For a moment, I felt bad for Blue-Sweatered Baby. But that moment passed.
AFTERWARD, I CHATTED WITH SUNBURST ORGANIZER PAT WELCH. Pat lives in Upstate New York but is in charge of Sunburst for Virginia, West Virginia, Maryland and Delaware. She runs all the preliminary and state pageants, which means setting up chairs, hiring judges, ordering trophies and handling emcee duties. Her adult son, Lauren, staffs the registration table and deals with difficult parents. They spend nearly every weekend from September to March on the road.
Pat is well aware that some people dislike children's beauty pageants. She has been confronted by strangers who tell her what she does is wrong and harmful to the children's psyches. They tell her she should be ashamed of herself. Others accuse her of being a con artist, of preying on proud, gullible parents.
They just don't get it, Pat tells me. "People like to say this is a money game, that you're ripping them off," she says. "But they forget there's insurance to pay, mall fees, franchise fees -- it goes on and on." For a statewide event, she might spend $15,000 on trophies alone.

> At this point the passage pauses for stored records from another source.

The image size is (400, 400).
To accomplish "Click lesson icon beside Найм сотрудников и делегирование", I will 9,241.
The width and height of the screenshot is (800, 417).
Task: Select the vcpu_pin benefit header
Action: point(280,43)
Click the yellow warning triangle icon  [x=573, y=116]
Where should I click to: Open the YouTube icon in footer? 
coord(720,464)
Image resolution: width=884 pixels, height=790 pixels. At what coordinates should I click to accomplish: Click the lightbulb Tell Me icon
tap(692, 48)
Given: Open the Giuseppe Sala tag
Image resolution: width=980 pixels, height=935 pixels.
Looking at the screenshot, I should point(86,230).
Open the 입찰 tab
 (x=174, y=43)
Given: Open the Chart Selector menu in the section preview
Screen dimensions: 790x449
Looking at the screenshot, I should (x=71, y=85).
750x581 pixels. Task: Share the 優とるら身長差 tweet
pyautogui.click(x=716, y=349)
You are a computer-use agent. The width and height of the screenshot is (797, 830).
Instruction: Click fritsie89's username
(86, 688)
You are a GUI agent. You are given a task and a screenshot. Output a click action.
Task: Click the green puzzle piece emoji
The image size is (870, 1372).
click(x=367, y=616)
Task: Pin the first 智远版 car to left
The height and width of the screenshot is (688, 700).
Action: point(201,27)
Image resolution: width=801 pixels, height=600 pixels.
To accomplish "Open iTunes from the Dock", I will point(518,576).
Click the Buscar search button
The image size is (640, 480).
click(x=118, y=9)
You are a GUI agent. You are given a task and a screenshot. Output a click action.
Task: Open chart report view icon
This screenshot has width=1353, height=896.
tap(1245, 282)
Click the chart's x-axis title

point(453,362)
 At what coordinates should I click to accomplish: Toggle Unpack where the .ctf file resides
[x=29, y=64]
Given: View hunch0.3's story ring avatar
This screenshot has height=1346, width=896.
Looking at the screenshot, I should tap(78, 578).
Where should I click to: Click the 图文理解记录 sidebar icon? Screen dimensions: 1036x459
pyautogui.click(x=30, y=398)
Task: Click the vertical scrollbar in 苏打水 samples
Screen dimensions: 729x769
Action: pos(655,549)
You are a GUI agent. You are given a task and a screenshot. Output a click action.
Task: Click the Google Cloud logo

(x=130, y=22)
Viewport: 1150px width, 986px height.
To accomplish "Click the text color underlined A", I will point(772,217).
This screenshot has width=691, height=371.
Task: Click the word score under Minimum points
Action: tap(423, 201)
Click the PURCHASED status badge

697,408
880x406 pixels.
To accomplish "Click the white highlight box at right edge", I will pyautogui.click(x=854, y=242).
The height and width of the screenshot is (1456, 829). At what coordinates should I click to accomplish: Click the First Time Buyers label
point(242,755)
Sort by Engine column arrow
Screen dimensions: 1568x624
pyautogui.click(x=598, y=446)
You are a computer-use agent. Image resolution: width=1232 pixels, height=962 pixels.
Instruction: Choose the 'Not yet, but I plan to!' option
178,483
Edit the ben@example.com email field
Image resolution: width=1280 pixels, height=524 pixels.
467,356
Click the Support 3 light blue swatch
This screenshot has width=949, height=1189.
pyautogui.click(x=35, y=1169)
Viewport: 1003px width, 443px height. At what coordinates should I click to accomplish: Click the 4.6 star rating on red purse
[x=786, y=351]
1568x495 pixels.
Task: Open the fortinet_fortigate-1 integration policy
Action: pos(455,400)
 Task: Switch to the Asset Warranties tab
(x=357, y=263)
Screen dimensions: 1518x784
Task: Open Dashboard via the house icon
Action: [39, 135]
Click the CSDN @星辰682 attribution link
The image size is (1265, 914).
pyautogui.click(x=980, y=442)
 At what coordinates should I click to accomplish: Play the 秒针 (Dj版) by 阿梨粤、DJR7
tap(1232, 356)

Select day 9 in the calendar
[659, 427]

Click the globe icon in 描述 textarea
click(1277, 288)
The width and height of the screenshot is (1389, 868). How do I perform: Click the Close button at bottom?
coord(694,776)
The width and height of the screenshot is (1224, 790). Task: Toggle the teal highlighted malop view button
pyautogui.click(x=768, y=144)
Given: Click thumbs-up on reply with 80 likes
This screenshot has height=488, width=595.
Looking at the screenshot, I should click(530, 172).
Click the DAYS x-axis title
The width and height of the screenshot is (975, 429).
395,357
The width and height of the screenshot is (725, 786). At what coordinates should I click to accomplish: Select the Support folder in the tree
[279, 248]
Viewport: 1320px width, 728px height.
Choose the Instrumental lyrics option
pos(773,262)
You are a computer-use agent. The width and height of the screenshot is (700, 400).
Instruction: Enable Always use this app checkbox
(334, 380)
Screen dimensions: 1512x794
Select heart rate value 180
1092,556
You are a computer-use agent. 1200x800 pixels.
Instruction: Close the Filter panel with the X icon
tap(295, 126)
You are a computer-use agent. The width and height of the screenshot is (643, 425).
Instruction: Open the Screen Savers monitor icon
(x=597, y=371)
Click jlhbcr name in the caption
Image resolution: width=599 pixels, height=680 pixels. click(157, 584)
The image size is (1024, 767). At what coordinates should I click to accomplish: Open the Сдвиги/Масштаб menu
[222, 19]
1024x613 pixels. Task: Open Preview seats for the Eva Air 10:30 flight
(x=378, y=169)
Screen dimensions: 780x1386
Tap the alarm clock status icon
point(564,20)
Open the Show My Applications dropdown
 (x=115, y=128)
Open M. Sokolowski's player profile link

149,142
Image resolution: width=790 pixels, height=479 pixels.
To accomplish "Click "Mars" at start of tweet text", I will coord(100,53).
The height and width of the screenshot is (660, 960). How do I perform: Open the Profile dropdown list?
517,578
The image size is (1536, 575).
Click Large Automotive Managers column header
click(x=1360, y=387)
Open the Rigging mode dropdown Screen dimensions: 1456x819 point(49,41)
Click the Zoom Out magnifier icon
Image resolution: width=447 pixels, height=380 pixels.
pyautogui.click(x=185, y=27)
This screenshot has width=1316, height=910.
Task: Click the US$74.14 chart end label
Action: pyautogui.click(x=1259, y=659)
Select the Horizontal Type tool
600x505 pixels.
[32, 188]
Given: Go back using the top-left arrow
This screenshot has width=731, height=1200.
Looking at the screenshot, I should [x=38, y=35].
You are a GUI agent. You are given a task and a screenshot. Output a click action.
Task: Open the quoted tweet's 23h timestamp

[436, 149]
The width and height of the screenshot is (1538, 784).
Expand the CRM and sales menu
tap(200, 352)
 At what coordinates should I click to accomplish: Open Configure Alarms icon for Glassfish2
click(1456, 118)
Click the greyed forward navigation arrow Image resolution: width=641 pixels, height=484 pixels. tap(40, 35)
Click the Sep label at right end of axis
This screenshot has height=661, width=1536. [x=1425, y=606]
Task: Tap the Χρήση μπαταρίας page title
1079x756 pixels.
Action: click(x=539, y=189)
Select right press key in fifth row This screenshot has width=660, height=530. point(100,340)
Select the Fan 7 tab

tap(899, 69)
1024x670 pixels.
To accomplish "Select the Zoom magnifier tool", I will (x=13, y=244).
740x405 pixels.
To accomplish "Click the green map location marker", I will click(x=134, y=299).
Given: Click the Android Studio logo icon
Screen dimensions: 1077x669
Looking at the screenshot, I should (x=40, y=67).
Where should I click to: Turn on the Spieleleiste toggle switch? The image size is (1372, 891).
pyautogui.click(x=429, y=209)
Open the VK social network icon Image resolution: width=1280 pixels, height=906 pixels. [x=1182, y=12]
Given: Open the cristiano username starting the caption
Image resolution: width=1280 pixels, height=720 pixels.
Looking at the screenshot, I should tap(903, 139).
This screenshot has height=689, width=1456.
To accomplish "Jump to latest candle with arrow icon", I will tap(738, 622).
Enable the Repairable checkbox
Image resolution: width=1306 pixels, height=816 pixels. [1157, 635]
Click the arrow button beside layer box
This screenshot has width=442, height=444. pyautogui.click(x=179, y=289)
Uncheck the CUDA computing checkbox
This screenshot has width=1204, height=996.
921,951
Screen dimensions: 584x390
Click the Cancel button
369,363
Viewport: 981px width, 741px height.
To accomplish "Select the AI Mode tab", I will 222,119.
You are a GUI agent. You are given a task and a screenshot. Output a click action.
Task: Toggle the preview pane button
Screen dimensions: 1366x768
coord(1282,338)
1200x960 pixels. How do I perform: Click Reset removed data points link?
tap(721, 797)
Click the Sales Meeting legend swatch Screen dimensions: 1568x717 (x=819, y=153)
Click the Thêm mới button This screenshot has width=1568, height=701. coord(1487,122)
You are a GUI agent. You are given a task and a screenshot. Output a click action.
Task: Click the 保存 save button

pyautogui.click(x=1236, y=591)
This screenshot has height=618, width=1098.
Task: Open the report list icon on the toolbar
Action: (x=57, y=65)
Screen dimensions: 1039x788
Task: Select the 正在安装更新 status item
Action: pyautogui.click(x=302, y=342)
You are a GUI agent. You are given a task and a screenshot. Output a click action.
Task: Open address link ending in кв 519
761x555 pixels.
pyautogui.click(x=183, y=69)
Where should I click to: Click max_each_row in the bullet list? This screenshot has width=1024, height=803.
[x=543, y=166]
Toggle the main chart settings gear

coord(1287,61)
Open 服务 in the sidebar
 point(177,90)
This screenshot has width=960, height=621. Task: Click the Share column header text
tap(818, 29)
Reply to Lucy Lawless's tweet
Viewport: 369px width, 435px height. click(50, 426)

Although, as Pat acknowledges, it's not as if she's ever come out in the red.
Pat tells me, more than once, that the purpose of pageants is for kids to have fun, not to get modeling contracts or commercial gigs. Still, the message is undermined by Sunburst's marketing. The entry form says "Be Discovered!" not "Have Fun!"
But Pat insists that it's the parents who give pageants a bad name. The worst of them yell at their kids and argue with the judges. One parent, Pat remembers, was asked to leave an event after viciously upbraiding her child in front of several shocked onlookers. The most troublesome of all, according to Pat, are people like me, the parents of babies: "Everybody thinks their baby is the prettiest baby in the world."